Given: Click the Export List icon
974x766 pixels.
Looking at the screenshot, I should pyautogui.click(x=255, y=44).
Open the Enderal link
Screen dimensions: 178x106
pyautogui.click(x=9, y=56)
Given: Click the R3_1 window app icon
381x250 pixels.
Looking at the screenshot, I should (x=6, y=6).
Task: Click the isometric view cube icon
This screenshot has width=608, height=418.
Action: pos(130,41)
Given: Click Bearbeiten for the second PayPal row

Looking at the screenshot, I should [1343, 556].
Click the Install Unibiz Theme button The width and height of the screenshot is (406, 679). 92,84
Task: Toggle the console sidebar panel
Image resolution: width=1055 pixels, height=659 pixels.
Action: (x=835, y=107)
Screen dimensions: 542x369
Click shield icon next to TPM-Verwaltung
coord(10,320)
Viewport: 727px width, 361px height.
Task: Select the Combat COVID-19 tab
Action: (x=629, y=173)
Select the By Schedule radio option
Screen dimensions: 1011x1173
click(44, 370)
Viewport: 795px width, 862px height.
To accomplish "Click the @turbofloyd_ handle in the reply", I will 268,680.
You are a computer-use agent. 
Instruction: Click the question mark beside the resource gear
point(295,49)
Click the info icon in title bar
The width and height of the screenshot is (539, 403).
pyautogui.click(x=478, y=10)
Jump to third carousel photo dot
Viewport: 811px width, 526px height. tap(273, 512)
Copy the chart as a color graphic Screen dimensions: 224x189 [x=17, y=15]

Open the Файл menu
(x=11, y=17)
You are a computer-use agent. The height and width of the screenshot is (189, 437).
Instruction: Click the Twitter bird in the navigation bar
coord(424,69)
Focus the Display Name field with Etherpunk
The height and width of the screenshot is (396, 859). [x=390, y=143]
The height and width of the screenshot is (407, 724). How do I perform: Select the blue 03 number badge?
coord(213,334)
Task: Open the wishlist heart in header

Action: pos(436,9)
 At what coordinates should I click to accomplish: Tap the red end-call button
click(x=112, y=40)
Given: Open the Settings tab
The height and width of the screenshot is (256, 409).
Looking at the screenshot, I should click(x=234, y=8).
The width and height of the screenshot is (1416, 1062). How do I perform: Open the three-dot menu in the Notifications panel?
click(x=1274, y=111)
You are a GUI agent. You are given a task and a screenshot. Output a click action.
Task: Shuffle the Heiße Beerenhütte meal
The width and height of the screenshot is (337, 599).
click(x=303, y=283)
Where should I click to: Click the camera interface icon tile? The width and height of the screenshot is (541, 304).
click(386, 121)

__What needs to be done__
Retype the part of the entries above that opens with the line containing "Given: Click the R3_1 window app icon" and closes with the line containing "click(x=1274, y=111)", including both of those lines, with every character unchanged.

__Output of the exercise__
Given: Click the R3_1 window app icon
381x250 pixels.
Looking at the screenshot, I should (x=6, y=6).
Task: Click the isometric view cube icon
This screenshot has width=608, height=418.
Action: pos(130,41)
Given: Click Bearbeiten for the second PayPal row

Looking at the screenshot, I should [1343, 556].
Click the Install Unibiz Theme button The width and height of the screenshot is (406, 679). 92,84
Task: Toggle the console sidebar panel
Image resolution: width=1055 pixels, height=659 pixels.
Action: (x=835, y=107)
Screen dimensions: 542x369
Click shield icon next to TPM-Verwaltung
coord(10,320)
Viewport: 727px width, 361px height.
Task: Select the Combat COVID-19 tab
Action: (x=629, y=173)
Select the By Schedule radio option
Screen dimensions: 1011x1173
click(44, 370)
Viewport: 795px width, 862px height.
To accomplish "Click the @turbofloyd_ handle in the reply", I will 268,680.
You are a computer-use agent. 
Instruction: Click the question mark beside the resource gear
point(295,49)
Click the info icon in title bar
The width and height of the screenshot is (539, 403).
pyautogui.click(x=478, y=10)
Jump to third carousel photo dot
Viewport: 811px width, 526px height. tap(273, 512)
Copy the chart as a color graphic Screen dimensions: 224x189 [x=17, y=15]

Open the Файл menu
(x=11, y=17)
You are a computer-use agent. The height and width of the screenshot is (189, 437).
Instruction: Click the Twitter bird in the navigation bar
coord(424,69)
Focus the Display Name field with Etherpunk
The height and width of the screenshot is (396, 859). [x=390, y=143]
The height and width of the screenshot is (407, 724). How do I perform: Select the blue 03 number badge?
coord(213,334)
Task: Open the wishlist heart in header

Action: pos(436,9)
 At what coordinates should I click to accomplish: Tap the red end-call button
click(x=112, y=40)
Given: Open the Settings tab
The height and width of the screenshot is (256, 409).
Looking at the screenshot, I should click(x=234, y=8).
The width and height of the screenshot is (1416, 1062). How do I perform: Open the three-dot menu in the Notifications panel?
click(x=1274, y=111)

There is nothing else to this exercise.